Charlie Finch, a 19-year-old artist, says he uses TikTok as a “testing platform,” a way to get a sense of what listeners want from him. The first video Finch posted about his single “Enough” got a million views, and the next 20 “Enough” TikToks did similar numbers. Other songs of his stay in the thousands.

This new world might feel strange for artists like Halsey, whose careers predate TikTok, but it can be a land of possibility for rising names like Ryan and Finch. This is how a new slate of pop stars are being made. But it comes with a price. “There is a stress that comes with it, because TikTok definitely does penalize you for not posting and consistency is the number one thing,” Finch said. “You have to keep going, keep going, keep going. If I’m on vacation with my family, I can’t stop. I have to figure out a way to make it work.”

Just as easy as it is to swipe away from a video, it’s easy to forget a TikTok song the minute a new one comes around. When music is content and content is ephemeral, nothing is built to last.
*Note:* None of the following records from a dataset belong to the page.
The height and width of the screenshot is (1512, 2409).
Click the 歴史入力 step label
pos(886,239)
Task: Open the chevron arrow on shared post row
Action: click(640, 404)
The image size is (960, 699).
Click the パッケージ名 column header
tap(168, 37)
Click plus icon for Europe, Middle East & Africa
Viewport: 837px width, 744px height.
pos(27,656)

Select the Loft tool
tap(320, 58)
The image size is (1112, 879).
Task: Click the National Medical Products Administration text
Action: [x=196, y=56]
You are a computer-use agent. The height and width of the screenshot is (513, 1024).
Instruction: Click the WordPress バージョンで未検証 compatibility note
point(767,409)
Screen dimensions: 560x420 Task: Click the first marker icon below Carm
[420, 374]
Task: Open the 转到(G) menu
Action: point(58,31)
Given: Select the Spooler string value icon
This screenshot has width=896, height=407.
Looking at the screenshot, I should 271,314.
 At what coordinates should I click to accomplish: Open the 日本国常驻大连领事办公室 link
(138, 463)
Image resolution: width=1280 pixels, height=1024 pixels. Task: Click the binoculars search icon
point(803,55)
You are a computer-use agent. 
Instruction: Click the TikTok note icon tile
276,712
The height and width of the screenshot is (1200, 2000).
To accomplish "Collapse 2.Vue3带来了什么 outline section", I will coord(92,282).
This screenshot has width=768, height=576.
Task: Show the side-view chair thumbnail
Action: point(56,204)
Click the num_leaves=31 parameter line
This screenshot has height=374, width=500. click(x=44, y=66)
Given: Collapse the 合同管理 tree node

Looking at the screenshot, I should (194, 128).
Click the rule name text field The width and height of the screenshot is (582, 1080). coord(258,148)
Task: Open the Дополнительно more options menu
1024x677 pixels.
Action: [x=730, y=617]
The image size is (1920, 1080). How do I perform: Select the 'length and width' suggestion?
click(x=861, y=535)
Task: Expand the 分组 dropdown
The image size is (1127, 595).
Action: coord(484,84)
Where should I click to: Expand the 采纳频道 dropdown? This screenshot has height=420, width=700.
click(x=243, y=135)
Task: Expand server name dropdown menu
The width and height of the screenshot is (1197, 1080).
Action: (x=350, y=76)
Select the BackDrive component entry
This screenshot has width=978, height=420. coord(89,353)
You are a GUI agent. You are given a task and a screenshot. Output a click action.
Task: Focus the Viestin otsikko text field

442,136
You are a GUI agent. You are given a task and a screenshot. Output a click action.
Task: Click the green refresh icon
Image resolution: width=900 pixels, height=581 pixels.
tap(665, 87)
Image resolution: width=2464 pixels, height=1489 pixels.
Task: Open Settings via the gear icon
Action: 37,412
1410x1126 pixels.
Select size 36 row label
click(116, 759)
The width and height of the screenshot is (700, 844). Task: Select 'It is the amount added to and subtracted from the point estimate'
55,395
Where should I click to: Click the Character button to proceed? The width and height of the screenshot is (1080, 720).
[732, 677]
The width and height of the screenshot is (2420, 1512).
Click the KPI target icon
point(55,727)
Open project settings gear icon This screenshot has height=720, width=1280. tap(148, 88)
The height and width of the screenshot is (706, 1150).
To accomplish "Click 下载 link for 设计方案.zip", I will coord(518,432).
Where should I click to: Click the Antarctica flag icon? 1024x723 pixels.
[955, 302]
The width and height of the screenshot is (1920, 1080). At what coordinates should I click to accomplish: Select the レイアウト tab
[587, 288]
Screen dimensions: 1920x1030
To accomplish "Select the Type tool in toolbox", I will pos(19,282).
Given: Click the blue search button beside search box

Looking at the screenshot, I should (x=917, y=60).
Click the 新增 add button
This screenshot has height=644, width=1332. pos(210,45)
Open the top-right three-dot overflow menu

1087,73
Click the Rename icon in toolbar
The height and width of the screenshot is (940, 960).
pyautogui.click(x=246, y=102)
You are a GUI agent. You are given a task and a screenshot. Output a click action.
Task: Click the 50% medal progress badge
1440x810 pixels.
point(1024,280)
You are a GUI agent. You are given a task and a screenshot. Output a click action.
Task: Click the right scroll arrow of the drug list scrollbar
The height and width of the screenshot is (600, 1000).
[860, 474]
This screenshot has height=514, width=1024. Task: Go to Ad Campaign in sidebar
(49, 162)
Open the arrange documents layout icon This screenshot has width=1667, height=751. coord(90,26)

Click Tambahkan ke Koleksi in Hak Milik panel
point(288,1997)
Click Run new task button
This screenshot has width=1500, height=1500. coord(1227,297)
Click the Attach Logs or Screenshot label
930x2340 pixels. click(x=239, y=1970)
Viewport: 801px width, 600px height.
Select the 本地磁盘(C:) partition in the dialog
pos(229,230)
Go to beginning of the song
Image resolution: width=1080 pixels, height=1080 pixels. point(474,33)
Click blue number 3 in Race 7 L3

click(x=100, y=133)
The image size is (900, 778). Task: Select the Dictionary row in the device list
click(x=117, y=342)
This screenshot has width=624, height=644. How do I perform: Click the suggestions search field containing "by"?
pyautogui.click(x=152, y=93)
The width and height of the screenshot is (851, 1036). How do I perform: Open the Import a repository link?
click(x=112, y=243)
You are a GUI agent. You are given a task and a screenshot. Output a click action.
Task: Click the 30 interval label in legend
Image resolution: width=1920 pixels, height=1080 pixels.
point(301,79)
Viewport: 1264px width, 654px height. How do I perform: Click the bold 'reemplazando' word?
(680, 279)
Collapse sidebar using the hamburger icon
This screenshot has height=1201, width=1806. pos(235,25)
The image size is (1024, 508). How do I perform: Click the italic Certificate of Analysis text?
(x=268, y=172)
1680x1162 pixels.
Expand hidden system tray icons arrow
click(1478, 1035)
Halsey’s label eventually let her release “So Good” after her initial TikTok made headlines. The song has been used 16,100 times on the platform, small numbers compared to Gayle and Ryan’s millions. User TheRealTophiaChu commented on one of Halsey’s videos about the debacle, “Any time a song is TikTok famous it loses value SO fast.” The comment continued, “There are so many good songs that I can’t even listen to because they were so overused.”

Some artists covered here are Warner Music artists. Uproxx is an independent subsidiary of Warner Music Group.